Hikmet sahipleri der ki: “Denizin pek çok yararı
var, fakat selâmet istiyorsan kıyıda kat. ”
Arkadaşım bu sözlerden canı sıkıldı, hatta kızdı
ve beni incitecek sözler söyledi: “Bu nasıl mantık, ne biçim düşünce?
Ben, seni dirayetli, sadık bir dost sanıyordum da sana derdimi onun
için döktüm. Bilgeler ne güzel söylemiş: “Dostluk kara günde belli
olur, yoksa sofra başında herkes dost olur.”
Gerçek dost refah zamanında gelip sana kardeş
görünen değil, sıkıntılı anında elinden tutup yarana merhem sarandır.
Baktım ki öfkeleniyor, benim kardeşçe öğütlerimi
garazkârlık olarak algılıyor. Hemen kalkıp, vezirin yanına gittim,
durumu ona arzettim. Ricam kabul edildi, adamcağızı küçük bir
memuriyete tayin ettiler. Çok geçmeden kabiliyet ve çalışmaları dikkati
çekti, ikbal yıldızı parlamaya başladı. Kısa zamanda devlet
makamlarının en yüksek derecesine kadar yükseldi. Sultanın
yakınlarından biri, devlet adamlarının parmakla gösterdikleri biri
haline geldi. Onun bu durumuna ben de memnun oldum. Şöyle dedim:
“İşler iyi gitmediği zaman kaygılanıp huzursuz olma. Âb-ı hayâtın
kaynağı karanlık içindedir.”
Ey felâkete duçar olan sakın üzülme, Allah’ın
nice gizli lutufları vardır.
Gidişata bakıp üzülme, sabırlı ol; sabir acıdır,
fakat meyvesi tatlıdır.
O sıralarda birtakım dostlarla Hicaz’a niyet
ettik ve gittik. Dönüşümüzde adamcağız beni iki konaklık yerde
karşıladı. Son derece perişan bir haldeydi. “Hayrola! Bu hal ne
haldir?” deyince, “Sormayın! İş, dediğiniz gibi oldu. Birtakım
münafıkların hasedine uğradım, beni hıyanetle itham ettiler. Padişah da
işi iyice araştırmadan beni görevden alıp hapsetti. Eski ahbaplarım,
samimi dostlarım, doğruyu söylemekten kaçındılar, bu kadar hukuku ayak
altına aldılar” diye cevap verdi.
İkbal sahiplerinin huzurunda herkes el pençe
divan durarak onu över. Talihinden dolayı düşen de ayak altında kalarak
hep ağlar.
Kısaca, türlü sıkıntılar çektim. Nihayet bu hafta
içinde hacıların sâlimen dönüyor oldukları haberi ulaşınca, babamdan
kalan mallarımı bile hazineye alıp beni hapisten çıkardılar.

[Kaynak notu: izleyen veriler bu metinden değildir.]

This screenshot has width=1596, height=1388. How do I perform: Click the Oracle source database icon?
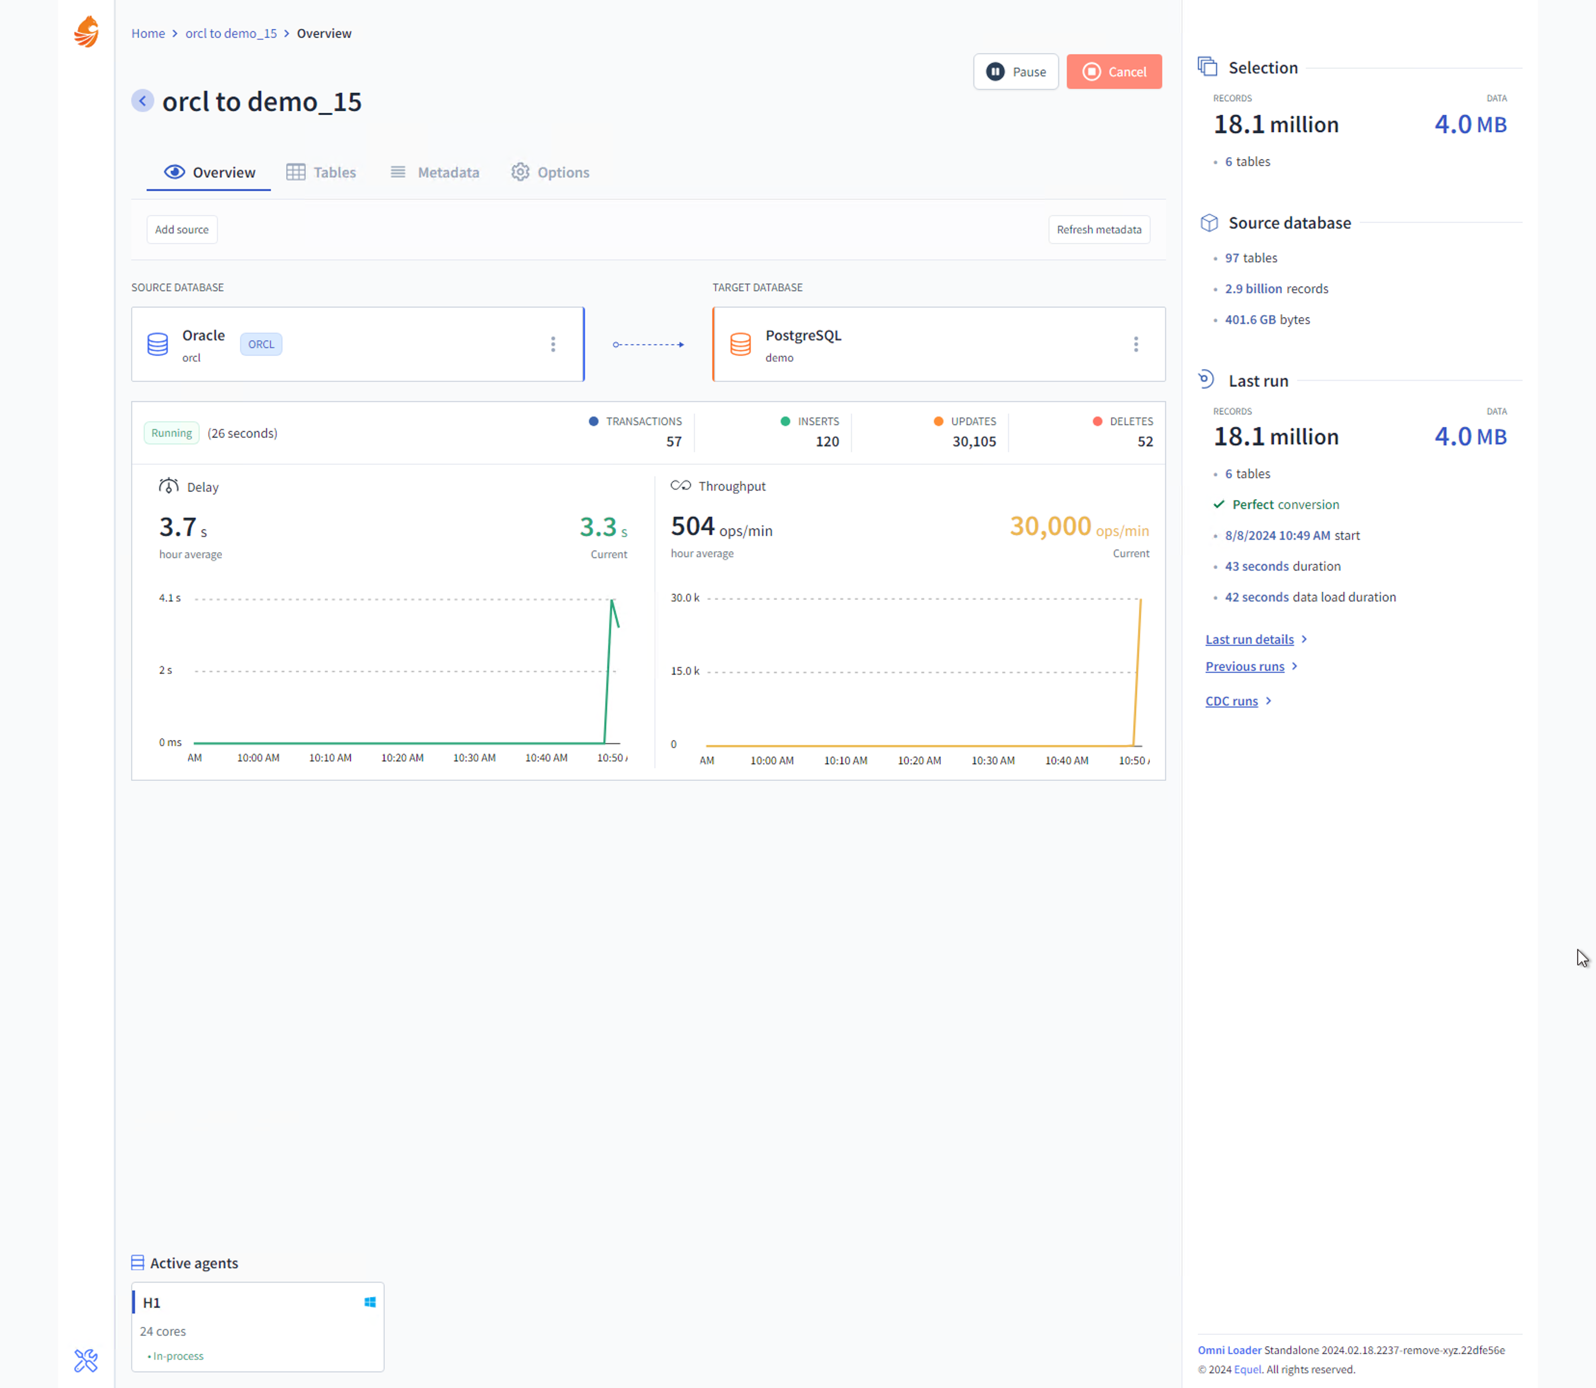pyautogui.click(x=158, y=344)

Ona şöyle söyledim: “Zamanında benim sözlerimi
dinlemediniz. Size padişah hizmetinin başka işlere benzemediğini, hem
faydalı hem tehlikeli olduğunu söylemiştim.”
Bir tüccar için denizden çok kâr etme ihtimali
olduğu gibi bir gün cesedinin sahile atılma ihtimali de vardır.
Yarasını bundan çok kurcalayarak üzerine tuz
saçmayı uygun görmedim. Şu sözlerle konuyu kapattım:
“Şu sözümü bari iyi dinle, kulağına küpe olsun! Zehirli iğneye
dayanamayacaksan akrep yuvasına sakın yanaşma!”